A Python package for numerical algorithms.

Version Control

Even if you plan to work on the project alone, you definitely should consider developing your code using some kind of version control system. These days, git is ubiquitous. If you’ll be sharing the code, online hosting services such as github.com and gitlab.com offer sophisticated features.

License

You should pick a software license that best suites your project. A license specifies the terms of use of the code. Choosing a license is beyond the scope of this tutorial. Once you’ve decided on an appropriate license, most commonly used licenses are recognized by hosting services like PyPI and github.com.

You should include the license in full in a LICENSE file at the top-level of your project. It may be appropriate to include a brief snippet pertaining to the license at the top of some or all of your code files.

$ tree .
.
├── LICENSE
├── python201/
│   ├── __init__.py
│   └── algorithms.py
├── README.rst
└── setup.py

It doesn’t affect the installed package, but if you plan to upload your package to PyPI you can define the license within the setup function using the appropriate name and classifier.

setup.py
from setuptools import setup, find_packages

setup(
    name='python201',
    version='0.0.1',
    license='Apache Software License',
    classifiers=[
        'License :: OSI Approved :: Apache Software License'
    ],
    packages=find_packages()
)

More Details

There are many options one can and may need to use within the setup function to make a package function as desired, such as dependencies, non-python installed assets (such as data files or man pages), etc. You also should consider including additional information if you plan to upload your package to the package index.

setup.py
from setuptools import setup, find_packages

with open('README.rst', mode='r') as readme:
    long_description = readme.read()

setup(
    name             = 'python201',
    version          = '0.0.1',
    author           = 'Geoffrey Lentner',
    author_email     = '[email protected]',
    description      = 'A Python package for numerical algorithms.',
    license          = 'Apache Software License',
    keywords         = 'tutorial packaging example',
    url              = 'https://github.com/glentner/python201',
    packages         = find_packages(),
    include_package_data = True,
    long_description = long_description,
    long_description_content_type = 'text/x-rst',
    classifiers      = ['Development Status :: 4 - Beta',
                        'Programming Language :: Python :: 3.8',
                        'Programming Language :: Python :: 3.9',
                        'Programming Language :: Python :: 3.10',
                        'Operating System :: POSIX :: Linux',
                        'Operating System :: MacOS',
                        'Operating System :: Microsoft :: Windows',
                        'License :: OSI Approved :: Apache Software License', ],
    install_requires = ['numpy', 'numba', ],
    extras_require   = {
        'dev': ['ipython', 'pytest', 'hypothesis', 'pylint', 'sphinx',
                'pydata_sphinx_theme'],
    },
)

Upload to PyPI

You can validate, register, and upload your package to the Python package index using the Twine command-line tool. This is the officially supported way of doing so. It’s perfectly acceptable to not host your package via PyPI, and instead merely instruct users how to install directly via GitHub, for example.

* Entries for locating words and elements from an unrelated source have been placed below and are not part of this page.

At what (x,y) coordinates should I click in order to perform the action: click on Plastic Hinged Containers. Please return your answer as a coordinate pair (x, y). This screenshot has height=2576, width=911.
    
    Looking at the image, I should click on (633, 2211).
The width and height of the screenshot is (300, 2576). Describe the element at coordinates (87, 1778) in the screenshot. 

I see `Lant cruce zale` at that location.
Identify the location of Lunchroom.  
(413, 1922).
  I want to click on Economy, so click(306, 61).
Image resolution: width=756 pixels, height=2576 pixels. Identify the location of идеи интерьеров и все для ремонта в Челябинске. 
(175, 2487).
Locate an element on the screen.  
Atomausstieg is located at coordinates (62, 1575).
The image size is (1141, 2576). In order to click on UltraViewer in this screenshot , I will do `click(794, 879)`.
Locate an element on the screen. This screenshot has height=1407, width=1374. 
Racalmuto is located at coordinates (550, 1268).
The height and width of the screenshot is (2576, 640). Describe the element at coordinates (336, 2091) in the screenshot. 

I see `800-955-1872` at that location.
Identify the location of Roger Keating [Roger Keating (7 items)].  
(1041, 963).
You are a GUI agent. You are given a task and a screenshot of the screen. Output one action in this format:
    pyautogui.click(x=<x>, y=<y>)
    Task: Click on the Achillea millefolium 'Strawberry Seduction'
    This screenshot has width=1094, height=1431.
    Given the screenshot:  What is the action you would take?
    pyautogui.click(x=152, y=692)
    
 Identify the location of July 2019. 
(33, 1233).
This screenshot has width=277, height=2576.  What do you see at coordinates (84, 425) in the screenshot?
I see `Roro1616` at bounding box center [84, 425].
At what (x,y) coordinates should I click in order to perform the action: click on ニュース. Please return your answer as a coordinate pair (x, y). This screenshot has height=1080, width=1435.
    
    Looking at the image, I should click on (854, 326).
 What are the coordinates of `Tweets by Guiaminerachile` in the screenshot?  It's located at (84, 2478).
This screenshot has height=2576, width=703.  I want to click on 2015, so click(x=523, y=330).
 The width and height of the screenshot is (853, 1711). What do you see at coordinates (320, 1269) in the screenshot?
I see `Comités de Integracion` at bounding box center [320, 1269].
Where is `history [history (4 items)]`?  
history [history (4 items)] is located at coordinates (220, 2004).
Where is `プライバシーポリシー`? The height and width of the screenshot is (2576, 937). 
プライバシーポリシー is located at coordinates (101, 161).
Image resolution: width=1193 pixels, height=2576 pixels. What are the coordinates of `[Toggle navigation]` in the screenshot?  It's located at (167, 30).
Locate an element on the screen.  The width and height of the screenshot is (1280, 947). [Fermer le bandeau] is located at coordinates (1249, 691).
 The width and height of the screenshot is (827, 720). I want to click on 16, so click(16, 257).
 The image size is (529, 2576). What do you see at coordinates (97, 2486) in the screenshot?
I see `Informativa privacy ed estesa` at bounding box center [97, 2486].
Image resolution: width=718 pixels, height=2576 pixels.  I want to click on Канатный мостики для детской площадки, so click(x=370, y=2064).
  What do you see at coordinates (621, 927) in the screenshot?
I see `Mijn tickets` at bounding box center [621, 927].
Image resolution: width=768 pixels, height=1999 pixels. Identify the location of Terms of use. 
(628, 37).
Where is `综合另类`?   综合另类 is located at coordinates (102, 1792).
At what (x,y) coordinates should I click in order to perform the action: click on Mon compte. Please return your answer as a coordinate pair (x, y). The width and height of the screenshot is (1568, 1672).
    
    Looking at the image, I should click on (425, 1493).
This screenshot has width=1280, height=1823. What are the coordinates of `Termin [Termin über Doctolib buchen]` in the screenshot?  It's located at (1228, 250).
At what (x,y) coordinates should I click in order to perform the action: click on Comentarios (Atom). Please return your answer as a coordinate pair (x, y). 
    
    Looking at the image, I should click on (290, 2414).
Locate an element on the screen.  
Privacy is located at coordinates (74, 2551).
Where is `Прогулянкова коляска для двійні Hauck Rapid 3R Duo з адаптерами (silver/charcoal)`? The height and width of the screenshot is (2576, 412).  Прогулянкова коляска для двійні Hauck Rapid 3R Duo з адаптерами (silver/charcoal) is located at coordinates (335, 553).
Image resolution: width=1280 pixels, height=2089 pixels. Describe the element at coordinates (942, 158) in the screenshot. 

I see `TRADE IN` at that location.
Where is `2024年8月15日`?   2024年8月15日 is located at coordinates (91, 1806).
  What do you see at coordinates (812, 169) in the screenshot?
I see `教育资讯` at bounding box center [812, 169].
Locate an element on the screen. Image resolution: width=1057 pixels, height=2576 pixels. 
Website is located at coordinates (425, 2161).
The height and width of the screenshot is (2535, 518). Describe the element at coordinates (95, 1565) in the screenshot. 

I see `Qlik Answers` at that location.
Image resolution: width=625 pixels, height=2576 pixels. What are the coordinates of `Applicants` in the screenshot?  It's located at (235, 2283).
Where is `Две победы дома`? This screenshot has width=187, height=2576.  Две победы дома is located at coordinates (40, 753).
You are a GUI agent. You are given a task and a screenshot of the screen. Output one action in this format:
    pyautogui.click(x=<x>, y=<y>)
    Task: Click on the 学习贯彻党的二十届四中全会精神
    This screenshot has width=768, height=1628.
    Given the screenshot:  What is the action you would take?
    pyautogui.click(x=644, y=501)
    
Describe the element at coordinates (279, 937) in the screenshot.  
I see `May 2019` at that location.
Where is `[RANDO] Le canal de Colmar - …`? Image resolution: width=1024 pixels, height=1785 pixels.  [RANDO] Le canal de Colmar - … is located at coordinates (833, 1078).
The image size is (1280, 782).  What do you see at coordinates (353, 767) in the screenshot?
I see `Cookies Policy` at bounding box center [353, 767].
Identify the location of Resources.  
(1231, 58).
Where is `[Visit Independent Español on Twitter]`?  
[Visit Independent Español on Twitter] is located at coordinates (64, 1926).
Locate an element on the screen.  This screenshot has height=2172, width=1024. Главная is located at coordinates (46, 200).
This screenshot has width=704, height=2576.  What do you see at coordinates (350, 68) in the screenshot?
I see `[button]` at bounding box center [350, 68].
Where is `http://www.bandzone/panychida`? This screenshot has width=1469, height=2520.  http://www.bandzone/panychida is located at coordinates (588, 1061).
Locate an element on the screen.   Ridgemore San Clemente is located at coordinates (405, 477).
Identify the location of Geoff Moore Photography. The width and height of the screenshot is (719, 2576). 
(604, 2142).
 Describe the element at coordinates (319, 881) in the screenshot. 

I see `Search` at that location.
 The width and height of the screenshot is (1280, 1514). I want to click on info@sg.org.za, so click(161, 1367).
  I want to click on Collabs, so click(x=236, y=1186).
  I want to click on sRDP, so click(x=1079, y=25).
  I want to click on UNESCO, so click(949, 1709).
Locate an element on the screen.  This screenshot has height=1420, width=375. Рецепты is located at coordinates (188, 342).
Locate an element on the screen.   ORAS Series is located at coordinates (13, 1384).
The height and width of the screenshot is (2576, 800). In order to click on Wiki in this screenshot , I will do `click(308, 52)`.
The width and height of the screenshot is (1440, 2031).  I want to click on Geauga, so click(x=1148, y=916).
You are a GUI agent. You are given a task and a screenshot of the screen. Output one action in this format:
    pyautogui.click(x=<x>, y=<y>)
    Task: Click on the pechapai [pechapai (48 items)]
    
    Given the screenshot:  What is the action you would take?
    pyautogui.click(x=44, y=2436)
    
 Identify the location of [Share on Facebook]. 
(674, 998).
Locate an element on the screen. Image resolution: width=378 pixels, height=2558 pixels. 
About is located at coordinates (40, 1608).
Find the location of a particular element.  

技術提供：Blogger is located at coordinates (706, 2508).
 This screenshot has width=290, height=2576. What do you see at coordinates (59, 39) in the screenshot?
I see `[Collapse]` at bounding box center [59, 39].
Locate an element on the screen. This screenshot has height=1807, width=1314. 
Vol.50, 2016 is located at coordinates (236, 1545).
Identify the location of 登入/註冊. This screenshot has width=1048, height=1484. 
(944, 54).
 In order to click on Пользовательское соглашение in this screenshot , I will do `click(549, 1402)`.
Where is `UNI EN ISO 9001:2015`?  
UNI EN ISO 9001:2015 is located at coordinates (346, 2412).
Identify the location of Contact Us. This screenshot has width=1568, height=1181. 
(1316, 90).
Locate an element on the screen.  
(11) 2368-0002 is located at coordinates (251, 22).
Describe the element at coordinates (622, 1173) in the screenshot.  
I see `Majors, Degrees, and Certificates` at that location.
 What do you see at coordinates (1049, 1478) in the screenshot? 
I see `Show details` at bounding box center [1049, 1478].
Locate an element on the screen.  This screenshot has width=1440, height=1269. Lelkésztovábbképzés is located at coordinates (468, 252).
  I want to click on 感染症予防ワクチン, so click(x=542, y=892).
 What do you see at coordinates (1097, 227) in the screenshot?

In the most basic scenario, assuming your project is pure-python, you would want to build both the a “binary distribution wheel” and a “source distribution” using your setup.py script.

$ python setup.py bdist_wheel sdist

This creates distribution files that you can upload to PyPI. All necessary information should be contained within the setup.py file you used to “build” the distribution assets. Upload them with twine.

$ twine upload dist/*

Warning

Be sure to check out the documentation for doing this before attempting. You’ll want to validate your assets before you push them to PyPI. There is a “test” server you can push to that is more-or-less a black hole for testing purposes. It will let you check that everything is setup properly before actually pushing to the world.